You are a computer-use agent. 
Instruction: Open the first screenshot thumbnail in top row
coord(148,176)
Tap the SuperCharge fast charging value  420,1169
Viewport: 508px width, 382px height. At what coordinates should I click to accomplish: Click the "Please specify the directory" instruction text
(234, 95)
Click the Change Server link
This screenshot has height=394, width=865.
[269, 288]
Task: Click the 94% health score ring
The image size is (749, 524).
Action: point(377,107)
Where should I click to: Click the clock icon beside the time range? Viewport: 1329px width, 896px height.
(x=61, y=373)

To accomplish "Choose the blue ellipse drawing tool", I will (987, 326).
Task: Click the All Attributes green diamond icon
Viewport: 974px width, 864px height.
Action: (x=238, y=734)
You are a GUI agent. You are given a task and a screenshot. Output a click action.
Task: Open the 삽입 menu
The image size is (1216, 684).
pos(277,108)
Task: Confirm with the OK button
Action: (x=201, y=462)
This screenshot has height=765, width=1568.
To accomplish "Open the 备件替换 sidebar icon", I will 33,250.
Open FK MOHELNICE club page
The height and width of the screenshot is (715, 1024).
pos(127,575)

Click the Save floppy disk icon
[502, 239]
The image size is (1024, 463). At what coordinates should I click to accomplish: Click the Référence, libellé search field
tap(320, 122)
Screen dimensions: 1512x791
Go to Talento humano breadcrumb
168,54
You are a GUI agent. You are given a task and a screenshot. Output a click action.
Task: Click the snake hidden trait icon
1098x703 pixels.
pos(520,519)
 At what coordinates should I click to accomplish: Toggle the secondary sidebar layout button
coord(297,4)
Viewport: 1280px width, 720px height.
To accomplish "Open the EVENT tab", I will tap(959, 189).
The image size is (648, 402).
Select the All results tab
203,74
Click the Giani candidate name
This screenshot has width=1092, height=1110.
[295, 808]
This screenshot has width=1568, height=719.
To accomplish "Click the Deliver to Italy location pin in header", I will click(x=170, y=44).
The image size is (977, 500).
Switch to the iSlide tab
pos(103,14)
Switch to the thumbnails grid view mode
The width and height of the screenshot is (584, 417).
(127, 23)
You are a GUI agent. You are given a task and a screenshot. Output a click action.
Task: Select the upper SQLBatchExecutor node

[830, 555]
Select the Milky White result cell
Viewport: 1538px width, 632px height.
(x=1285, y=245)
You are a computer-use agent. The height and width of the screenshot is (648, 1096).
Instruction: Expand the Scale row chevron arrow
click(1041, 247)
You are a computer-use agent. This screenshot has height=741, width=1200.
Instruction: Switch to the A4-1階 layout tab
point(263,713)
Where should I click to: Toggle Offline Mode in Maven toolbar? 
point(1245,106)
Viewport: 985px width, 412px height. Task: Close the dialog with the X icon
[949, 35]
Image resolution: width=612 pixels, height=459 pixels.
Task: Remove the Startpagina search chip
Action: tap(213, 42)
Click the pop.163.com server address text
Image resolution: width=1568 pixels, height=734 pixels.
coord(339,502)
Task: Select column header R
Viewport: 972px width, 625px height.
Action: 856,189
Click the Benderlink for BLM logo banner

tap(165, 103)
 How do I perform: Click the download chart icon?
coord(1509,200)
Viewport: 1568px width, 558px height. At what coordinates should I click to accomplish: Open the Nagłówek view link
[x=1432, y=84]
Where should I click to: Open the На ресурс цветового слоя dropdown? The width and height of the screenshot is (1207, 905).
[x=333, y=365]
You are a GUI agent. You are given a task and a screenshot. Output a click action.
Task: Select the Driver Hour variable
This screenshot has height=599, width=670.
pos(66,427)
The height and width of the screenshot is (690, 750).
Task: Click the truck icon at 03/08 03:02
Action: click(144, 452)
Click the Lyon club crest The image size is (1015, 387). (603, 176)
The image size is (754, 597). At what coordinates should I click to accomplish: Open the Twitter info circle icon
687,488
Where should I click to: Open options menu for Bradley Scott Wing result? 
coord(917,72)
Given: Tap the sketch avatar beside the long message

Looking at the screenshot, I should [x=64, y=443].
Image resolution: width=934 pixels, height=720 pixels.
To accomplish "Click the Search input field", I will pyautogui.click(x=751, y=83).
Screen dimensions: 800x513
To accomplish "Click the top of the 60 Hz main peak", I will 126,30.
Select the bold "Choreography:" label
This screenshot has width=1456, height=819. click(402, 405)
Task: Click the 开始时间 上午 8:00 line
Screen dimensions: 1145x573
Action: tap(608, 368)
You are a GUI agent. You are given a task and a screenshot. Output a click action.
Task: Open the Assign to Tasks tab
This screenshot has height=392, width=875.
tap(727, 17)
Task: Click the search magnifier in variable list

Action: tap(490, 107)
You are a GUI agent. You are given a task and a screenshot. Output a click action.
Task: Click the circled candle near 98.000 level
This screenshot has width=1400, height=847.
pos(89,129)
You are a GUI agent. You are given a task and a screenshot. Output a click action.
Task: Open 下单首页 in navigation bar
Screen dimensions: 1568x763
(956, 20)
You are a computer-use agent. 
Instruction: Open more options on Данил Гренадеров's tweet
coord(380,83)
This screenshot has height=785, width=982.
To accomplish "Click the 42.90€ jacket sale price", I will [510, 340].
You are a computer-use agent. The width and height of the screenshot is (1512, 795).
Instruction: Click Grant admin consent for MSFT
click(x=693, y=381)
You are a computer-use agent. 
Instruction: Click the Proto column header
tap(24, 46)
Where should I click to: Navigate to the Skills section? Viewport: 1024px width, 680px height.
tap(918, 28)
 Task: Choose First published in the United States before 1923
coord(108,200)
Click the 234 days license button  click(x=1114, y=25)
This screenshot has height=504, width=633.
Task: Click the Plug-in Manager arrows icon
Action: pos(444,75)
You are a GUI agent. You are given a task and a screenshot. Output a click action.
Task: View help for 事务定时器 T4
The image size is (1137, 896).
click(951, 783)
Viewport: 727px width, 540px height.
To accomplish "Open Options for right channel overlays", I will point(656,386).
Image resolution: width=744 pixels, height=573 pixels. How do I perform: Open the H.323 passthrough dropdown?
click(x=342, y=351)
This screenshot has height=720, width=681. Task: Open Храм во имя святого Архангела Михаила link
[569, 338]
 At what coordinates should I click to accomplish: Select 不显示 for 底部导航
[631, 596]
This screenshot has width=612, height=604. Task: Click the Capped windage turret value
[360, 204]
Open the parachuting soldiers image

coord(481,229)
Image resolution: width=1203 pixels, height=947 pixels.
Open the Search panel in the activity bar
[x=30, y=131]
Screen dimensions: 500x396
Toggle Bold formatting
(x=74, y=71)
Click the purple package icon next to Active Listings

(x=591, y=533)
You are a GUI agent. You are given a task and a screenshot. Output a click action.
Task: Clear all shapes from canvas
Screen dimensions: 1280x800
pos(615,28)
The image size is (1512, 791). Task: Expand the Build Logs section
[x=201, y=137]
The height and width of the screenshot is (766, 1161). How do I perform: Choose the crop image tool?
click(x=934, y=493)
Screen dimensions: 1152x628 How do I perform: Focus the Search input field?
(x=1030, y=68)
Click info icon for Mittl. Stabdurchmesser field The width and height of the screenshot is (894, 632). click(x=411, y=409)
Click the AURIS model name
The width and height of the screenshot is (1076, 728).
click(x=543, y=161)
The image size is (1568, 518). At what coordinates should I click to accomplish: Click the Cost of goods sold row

**WHAT YOU HAVE TO DO:** Print the data in full, with each line exactly as given.

**EXERCISE ANSWER:**
You are a computer-use agent. 
Instruction: Open the first screenshot thumbnail in top row
coord(148,176)
Tap the SuperCharge fast charging value  420,1169
Viewport: 508px width, 382px height. At what coordinates should I click to accomplish: Click the "Please specify the directory" instruction text
(234, 95)
Click the Change Server link
This screenshot has height=394, width=865.
[269, 288]
Task: Click the 94% health score ring
The image size is (749, 524).
Action: point(377,107)
Where should I click to: Click the clock icon beside the time range? Viewport: 1329px width, 896px height.
(x=61, y=373)

To accomplish "Choose the blue ellipse drawing tool", I will (987, 326).
Task: Click the All Attributes green diamond icon
Viewport: 974px width, 864px height.
Action: (x=238, y=734)
You are a GUI agent. You are given a task and a screenshot. Output a click action.
Task: Open the 삽입 menu
The image size is (1216, 684).
pos(277,108)
Task: Confirm with the OK button
Action: (x=201, y=462)
This screenshot has height=765, width=1568.
To accomplish "Open the 备件替换 sidebar icon", I will 33,250.
Open FK MOHELNICE club page
The height and width of the screenshot is (715, 1024).
pos(127,575)

Click the Save floppy disk icon
[502, 239]
The image size is (1024, 463). At what coordinates should I click to accomplish: Click the Référence, libellé search field
tap(320, 122)
Screen dimensions: 1512x791
Go to Talento humano breadcrumb
168,54
You are a GUI agent. You are given a task and a screenshot. Output a click action.
Task: Click the snake hidden trait icon
1098x703 pixels.
pos(520,519)
 At what coordinates should I click to accomplish: Toggle the secondary sidebar layout button
coord(297,4)
Viewport: 1280px width, 720px height.
To accomplish "Open the EVENT tab", I will tap(959, 189).
The image size is (648, 402).
Select the All results tab
203,74
Click the Giani candidate name
This screenshot has width=1092, height=1110.
[295, 808]
This screenshot has width=1568, height=719.
To accomplish "Click the Deliver to Italy location pin in header", I will click(x=170, y=44).
The image size is (977, 500).
Switch to the iSlide tab
pos(103,14)
Switch to the thumbnails grid view mode
The width and height of the screenshot is (584, 417).
(127, 23)
You are a GUI agent. You are given a task and a screenshot. Output a click action.
Task: Select the upper SQLBatchExecutor node

[830, 555]
Select the Milky White result cell
Viewport: 1538px width, 632px height.
(x=1285, y=245)
You are a computer-use agent. The height and width of the screenshot is (648, 1096).
Instruction: Expand the Scale row chevron arrow
click(1041, 247)
You are a computer-use agent. This screenshot has height=741, width=1200.
Instruction: Switch to the A4-1階 layout tab
point(263,713)
Where should I click to: Toggle Offline Mode in Maven toolbar? 
point(1245,106)
Viewport: 985px width, 412px height. Task: Close the dialog with the X icon
[949, 35]
Image resolution: width=612 pixels, height=459 pixels.
Task: Remove the Startpagina search chip
Action: tap(213, 42)
Click the pop.163.com server address text
Image resolution: width=1568 pixels, height=734 pixels.
coord(339,502)
Task: Select column header R
Viewport: 972px width, 625px height.
Action: 856,189
Click the Benderlink for BLM logo banner

tap(165, 103)
 How do I perform: Click the download chart icon?
coord(1509,200)
Viewport: 1568px width, 558px height. At what coordinates should I click to accomplish: Open the Nagłówek view link
[x=1432, y=84]
Where should I click to: Open the На ресурс цветового слоя dropdown? The width and height of the screenshot is (1207, 905).
[x=333, y=365]
You are a GUI agent. You are given a task and a screenshot. Output a click action.
Task: Select the Driver Hour variable
This screenshot has height=599, width=670.
pos(66,427)
The height and width of the screenshot is (690, 750).
Task: Click the truck icon at 03/08 03:02
Action: click(144, 452)
Click the Lyon club crest The image size is (1015, 387). (603, 176)
The image size is (754, 597). At what coordinates should I click to accomplish: Open the Twitter info circle icon
687,488
Where should I click to: Open options menu for Bradley Scott Wing result? 
coord(917,72)
Given: Tap the sketch avatar beside the long message

Looking at the screenshot, I should [x=64, y=443].
Image resolution: width=934 pixels, height=720 pixels.
To accomplish "Click the Search input field", I will pyautogui.click(x=751, y=83).
Screen dimensions: 800x513
To accomplish "Click the top of the 60 Hz main peak", I will 126,30.
Select the bold "Choreography:" label
This screenshot has width=1456, height=819. click(402, 405)
Task: Click the 开始时间 上午 8:00 line
Screen dimensions: 1145x573
Action: tap(608, 368)
You are a GUI agent. You are given a task and a screenshot. Output a click action.
Task: Open the Assign to Tasks tab
This screenshot has height=392, width=875.
tap(727, 17)
Task: Click the search magnifier in variable list

Action: tap(490, 107)
You are a GUI agent. You are given a task and a screenshot. Output a click action.
Task: Click the circled candle near 98.000 level
This screenshot has width=1400, height=847.
pos(89,129)
You are a GUI agent. You are given a task and a screenshot. Output a click action.
Task: Open 下单首页 in navigation bar
Screen dimensions: 1568x763
(956, 20)
You are a computer-use agent. 
Instruction: Open more options on Данил Гренадеров's tweet
coord(380,83)
This screenshot has height=785, width=982.
To accomplish "Click the 42.90€ jacket sale price", I will [510, 340].
You are a computer-use agent. The width and height of the screenshot is (1512, 795).
Instruction: Click Grant admin consent for MSFT
click(x=693, y=381)
You are a computer-use agent. 
Instruction: Click the Proto column header
tap(24, 46)
Where should I click to: Navigate to the Skills section? Viewport: 1024px width, 680px height.
tap(918, 28)
 Task: Choose First published in the United States before 1923
coord(108,200)
Click the 234 days license button  click(x=1114, y=25)
This screenshot has height=504, width=633.
Task: Click the Plug-in Manager arrows icon
Action: pos(444,75)
You are a GUI agent. You are given a task and a screenshot. Output a click action.
Task: View help for 事务定时器 T4
The image size is (1137, 896).
click(951, 783)
Viewport: 727px width, 540px height.
To accomplish "Open Options for right channel overlays", I will point(656,386).
Image resolution: width=744 pixels, height=573 pixels. How do I perform: Open the H.323 passthrough dropdown?
click(x=342, y=351)
This screenshot has height=720, width=681. Task: Open Храм во имя святого Архангела Михаила link
[569, 338]
 At what coordinates should I click to accomplish: Select 不显示 for 底部导航
[631, 596]
This screenshot has width=612, height=604. Task: Click the Capped windage turret value
[360, 204]
Open the parachuting soldiers image

coord(481,229)
Image resolution: width=1203 pixels, height=947 pixels.
Open the Search panel in the activity bar
[x=30, y=131]
Screen dimensions: 500x396
Toggle Bold formatting
(x=74, y=71)
Click the purple package icon next to Active Listings

(x=591, y=533)
You are a GUI agent. You are given a task and a screenshot. Output a click action.
Task: Clear all shapes from canvas
Screen dimensions: 1280x800
pos(615,28)
The image size is (1512, 791). Task: Expand the Build Logs section
[x=201, y=137]
The height and width of the screenshot is (766, 1161). How do I perform: Choose the crop image tool?
click(x=934, y=493)
Screen dimensions: 1152x628 How do I perform: Focus the Search input field?
(x=1030, y=68)
Click info icon for Mittl. Stabdurchmesser field The width and height of the screenshot is (894, 632). click(x=411, y=409)
Click the AURIS model name
The width and height of the screenshot is (1076, 728).
click(x=543, y=161)
The image size is (1568, 518). At what coordinates should I click to accomplish: Click the Cost of goods sold row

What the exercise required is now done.